What's the price range I'd be looking at?


----------



## sittingduck (Apr 26, 2005)

The frame is heavy, but the geometry is tits.
A buddy of mine built one up that's under 22lbs.


----------



## Punkeyboozter (Mar 31, 2009)

id ride it.


----------



## PineTreeDJ (Oct 29, 2009)

is the geometry the same as the Riot/ and 357 and MOB? I know all three of the frames I mentioned are the same if not very similar in geometry. I noticed the Kontraband had the integrated headset but other than that is there a real difference?


----------



## sittingduck (Apr 26, 2005)

PineTreeDJ said:


> is the geometry the same as the Riot/ and 357 and MOB? I know all three of the frames I mentioned are the same if not very similar in geometry. I noticed the Kontraband had the integrated headset but other than that is there a real difference?

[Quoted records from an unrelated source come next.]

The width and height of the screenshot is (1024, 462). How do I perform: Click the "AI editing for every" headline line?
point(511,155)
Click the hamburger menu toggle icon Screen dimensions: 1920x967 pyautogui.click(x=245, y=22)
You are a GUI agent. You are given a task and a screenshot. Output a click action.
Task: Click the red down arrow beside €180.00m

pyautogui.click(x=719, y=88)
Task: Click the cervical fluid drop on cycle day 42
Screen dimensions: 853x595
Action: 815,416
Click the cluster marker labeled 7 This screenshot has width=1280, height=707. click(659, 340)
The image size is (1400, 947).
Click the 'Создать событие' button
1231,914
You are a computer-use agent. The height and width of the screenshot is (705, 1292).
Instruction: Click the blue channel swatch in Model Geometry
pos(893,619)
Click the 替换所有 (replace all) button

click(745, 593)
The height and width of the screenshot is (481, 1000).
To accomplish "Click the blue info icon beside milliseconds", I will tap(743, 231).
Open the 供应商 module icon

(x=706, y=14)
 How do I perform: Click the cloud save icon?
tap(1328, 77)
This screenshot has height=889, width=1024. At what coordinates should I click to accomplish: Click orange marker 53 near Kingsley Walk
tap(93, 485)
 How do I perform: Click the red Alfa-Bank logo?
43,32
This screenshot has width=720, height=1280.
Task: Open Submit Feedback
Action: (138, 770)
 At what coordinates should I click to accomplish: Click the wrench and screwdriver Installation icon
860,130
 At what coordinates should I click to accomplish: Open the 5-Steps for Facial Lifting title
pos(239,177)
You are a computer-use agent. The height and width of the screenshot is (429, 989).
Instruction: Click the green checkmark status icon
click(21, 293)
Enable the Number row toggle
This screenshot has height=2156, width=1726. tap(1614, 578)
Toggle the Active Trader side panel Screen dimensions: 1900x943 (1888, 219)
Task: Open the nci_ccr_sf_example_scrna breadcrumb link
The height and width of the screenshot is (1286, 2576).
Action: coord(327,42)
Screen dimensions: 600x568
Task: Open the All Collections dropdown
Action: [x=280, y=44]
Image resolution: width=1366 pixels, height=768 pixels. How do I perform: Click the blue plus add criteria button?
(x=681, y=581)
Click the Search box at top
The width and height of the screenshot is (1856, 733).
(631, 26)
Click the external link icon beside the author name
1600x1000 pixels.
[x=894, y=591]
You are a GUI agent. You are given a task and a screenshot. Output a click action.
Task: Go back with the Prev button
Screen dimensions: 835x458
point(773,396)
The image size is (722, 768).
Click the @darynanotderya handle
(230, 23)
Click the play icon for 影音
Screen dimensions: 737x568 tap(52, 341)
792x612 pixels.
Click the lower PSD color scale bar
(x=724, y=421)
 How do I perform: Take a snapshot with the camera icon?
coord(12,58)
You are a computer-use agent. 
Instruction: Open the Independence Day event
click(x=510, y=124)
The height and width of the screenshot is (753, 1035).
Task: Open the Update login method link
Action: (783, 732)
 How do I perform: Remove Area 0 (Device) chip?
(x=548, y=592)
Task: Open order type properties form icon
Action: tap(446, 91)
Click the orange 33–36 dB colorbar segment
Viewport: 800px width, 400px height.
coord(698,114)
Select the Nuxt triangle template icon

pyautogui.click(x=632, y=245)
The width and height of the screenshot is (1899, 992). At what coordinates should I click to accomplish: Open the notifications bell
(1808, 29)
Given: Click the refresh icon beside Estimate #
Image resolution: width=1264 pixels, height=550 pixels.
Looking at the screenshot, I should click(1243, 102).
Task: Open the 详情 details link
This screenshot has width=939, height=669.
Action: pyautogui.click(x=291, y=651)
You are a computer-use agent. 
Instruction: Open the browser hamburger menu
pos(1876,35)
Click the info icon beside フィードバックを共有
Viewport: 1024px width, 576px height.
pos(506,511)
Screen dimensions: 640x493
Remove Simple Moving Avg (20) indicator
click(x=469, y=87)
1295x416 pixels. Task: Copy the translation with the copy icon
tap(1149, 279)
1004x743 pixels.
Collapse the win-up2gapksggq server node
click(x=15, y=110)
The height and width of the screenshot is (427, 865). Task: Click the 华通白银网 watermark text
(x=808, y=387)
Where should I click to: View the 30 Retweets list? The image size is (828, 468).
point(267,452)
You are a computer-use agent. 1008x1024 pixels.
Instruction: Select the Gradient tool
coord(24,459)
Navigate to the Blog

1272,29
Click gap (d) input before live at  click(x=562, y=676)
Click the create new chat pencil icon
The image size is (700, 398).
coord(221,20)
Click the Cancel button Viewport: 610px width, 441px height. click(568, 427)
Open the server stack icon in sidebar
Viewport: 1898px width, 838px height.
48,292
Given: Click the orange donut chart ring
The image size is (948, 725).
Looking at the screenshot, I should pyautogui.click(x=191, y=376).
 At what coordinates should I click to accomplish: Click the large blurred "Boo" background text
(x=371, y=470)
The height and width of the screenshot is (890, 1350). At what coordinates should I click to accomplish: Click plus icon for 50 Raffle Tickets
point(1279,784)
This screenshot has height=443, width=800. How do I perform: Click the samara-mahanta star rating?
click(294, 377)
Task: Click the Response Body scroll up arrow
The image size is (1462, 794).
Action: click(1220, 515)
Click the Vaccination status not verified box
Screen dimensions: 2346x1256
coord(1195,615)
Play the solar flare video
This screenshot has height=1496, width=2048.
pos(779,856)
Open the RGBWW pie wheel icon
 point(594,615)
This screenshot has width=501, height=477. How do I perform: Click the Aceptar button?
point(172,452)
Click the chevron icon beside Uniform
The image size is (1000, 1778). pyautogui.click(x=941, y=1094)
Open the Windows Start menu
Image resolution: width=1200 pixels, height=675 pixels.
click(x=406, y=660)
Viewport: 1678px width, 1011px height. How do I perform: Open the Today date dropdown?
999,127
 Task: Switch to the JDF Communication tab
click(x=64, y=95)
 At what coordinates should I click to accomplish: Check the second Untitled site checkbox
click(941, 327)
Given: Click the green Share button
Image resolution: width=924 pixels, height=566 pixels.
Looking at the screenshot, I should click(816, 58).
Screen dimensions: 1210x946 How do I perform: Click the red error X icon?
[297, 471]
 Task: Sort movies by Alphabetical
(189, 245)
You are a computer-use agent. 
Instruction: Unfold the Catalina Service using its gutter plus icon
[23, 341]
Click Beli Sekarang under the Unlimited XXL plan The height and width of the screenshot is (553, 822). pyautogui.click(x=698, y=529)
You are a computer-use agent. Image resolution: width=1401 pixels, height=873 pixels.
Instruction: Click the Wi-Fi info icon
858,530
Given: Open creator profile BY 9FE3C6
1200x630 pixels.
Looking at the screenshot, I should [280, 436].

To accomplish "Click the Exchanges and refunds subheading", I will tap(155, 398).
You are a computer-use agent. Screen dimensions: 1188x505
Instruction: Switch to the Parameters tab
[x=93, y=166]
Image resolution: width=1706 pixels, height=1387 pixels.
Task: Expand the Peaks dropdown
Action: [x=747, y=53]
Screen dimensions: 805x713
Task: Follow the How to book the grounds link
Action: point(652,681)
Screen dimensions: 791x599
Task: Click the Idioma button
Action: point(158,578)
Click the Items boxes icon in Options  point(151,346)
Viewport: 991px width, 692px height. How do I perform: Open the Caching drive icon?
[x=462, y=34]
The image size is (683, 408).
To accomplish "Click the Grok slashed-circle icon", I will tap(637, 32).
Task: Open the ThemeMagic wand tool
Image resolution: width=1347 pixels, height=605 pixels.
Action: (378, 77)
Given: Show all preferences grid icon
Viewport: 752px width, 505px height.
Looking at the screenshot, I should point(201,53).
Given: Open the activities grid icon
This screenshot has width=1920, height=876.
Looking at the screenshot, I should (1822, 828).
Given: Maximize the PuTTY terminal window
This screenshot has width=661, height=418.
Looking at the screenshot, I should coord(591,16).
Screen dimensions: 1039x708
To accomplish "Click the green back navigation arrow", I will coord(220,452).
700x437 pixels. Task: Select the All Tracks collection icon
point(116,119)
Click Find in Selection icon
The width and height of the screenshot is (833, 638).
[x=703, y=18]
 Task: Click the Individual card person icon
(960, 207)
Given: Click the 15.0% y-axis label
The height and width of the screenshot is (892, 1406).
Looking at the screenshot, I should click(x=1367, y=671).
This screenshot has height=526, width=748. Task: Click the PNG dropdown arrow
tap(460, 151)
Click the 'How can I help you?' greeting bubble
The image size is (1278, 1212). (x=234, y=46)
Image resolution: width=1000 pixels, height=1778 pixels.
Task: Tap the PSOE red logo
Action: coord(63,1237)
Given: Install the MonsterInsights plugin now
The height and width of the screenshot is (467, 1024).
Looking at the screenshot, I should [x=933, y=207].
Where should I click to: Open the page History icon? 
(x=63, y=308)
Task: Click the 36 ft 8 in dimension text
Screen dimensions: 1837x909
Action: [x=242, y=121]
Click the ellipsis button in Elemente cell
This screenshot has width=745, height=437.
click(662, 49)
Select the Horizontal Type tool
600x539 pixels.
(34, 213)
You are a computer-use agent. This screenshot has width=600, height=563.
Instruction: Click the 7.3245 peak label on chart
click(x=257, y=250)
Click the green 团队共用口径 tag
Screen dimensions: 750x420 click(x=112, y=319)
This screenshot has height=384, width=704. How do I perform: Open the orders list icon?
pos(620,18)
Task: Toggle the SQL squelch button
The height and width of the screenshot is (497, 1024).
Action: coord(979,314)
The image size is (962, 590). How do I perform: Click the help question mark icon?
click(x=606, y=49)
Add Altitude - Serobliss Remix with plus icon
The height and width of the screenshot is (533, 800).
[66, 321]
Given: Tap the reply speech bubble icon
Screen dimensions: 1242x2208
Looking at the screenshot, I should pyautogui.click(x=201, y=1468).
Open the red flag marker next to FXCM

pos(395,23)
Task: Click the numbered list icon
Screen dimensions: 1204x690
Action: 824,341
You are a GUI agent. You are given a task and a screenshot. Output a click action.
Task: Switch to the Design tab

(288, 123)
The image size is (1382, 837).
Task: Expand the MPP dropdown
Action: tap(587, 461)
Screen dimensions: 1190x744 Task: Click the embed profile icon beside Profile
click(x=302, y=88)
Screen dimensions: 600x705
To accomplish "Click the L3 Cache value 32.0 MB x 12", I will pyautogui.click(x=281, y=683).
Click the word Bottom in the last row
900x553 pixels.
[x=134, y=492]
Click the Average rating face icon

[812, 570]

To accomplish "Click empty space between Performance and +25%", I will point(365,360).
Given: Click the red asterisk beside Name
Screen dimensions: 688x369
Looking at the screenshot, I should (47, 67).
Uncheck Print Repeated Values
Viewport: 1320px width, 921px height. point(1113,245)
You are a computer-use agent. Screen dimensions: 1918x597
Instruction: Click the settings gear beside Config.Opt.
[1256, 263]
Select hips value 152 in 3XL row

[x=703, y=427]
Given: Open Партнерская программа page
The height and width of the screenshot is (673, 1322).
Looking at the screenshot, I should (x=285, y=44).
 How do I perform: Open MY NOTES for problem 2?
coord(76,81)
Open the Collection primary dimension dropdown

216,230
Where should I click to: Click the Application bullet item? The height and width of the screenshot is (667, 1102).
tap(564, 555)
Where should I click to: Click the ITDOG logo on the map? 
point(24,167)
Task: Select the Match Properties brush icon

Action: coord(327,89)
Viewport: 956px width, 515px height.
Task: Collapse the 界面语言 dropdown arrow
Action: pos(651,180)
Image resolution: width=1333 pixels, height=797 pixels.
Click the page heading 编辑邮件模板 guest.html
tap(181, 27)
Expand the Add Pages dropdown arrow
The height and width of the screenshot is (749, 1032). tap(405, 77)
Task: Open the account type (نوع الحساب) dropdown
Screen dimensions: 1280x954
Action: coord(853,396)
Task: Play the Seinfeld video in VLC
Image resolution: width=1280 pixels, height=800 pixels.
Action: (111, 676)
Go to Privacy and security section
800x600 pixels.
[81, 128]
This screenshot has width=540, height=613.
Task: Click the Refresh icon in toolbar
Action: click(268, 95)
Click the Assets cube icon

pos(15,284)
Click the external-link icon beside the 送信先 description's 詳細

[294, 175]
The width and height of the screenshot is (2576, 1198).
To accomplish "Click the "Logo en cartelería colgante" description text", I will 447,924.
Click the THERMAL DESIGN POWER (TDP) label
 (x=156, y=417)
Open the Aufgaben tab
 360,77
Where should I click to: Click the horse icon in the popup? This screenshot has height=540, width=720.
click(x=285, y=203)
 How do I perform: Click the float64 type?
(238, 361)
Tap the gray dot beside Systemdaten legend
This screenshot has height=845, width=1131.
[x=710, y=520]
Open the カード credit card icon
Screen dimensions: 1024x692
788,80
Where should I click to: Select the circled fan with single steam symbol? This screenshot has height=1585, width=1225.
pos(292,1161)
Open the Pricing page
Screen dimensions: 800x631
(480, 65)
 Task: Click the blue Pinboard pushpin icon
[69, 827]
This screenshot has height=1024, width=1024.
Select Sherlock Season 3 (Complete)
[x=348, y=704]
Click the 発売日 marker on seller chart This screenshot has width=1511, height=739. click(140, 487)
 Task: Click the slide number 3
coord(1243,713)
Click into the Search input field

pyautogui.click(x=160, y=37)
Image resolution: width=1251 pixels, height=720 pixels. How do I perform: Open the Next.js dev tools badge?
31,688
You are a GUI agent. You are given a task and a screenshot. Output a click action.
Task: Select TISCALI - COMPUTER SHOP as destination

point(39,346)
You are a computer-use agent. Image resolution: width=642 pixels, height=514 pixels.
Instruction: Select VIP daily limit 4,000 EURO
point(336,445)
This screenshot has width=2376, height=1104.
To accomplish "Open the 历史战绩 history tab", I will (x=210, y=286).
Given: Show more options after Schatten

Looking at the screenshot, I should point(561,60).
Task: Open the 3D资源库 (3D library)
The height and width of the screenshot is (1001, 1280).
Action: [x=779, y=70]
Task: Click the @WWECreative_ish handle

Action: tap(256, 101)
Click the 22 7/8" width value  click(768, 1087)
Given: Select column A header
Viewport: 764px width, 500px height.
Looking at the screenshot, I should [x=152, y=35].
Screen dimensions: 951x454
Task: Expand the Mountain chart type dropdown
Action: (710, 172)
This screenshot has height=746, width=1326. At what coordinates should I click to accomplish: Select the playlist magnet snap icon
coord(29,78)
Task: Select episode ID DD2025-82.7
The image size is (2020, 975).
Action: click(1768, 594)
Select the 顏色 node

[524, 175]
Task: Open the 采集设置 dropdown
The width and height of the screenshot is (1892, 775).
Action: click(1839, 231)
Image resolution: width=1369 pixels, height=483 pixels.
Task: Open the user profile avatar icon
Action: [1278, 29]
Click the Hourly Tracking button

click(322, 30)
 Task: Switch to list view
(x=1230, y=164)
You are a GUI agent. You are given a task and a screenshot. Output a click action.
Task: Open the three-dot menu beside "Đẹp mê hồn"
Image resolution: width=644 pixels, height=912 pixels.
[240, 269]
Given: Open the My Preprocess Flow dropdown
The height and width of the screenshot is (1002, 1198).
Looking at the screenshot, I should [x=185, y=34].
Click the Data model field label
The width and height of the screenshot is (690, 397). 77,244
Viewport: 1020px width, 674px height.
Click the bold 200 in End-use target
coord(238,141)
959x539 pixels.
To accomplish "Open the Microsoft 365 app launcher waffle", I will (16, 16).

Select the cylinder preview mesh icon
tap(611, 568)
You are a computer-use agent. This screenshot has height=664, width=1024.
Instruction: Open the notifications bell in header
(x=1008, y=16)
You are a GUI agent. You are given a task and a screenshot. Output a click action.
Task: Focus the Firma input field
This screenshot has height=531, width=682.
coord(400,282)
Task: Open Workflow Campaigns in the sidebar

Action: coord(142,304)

 The chainstays are shorter, and it's designed for 24" wheels, so that the BB height is correct. Other than that, it's pretty similar.


----------



## XSL_WiLL (Nov 2, 2004)

Mob and Riot have integrated headsets too.


----------



## PineTreeDJ (Oct 29, 2009)

^^^ yea sorry i meant seat clamp, i just realized lookin at my bike last night (i have a riot) and noticed it had a integrated headset


----------



## greenblinker104 (Feb 27, 2007)

lets spell the frame name right...with a c.

and yes, the frame is freaking heavy. i built mine up with a temp build using a manitou jumper 80mm and some heavy deity cranks and it feels like a tank compared to my nice and light ns majesty (this frame is almost a full pound more than the majesty)


----------



## XSL_WiLL (Nov 2, 2004)

The Majesty is pretty light though, and it uses a pretty thin/heavily butted tubeset.

The NS frame costs a good chunk more too.


----------



## sittingduck (Apr 26, 2005)

XSL_WiLL said:


> The Majesty is pretty light though, and it uses a pretty thin/heavily butted tubeset.
> 
> The NS frame costs a good chunk more too.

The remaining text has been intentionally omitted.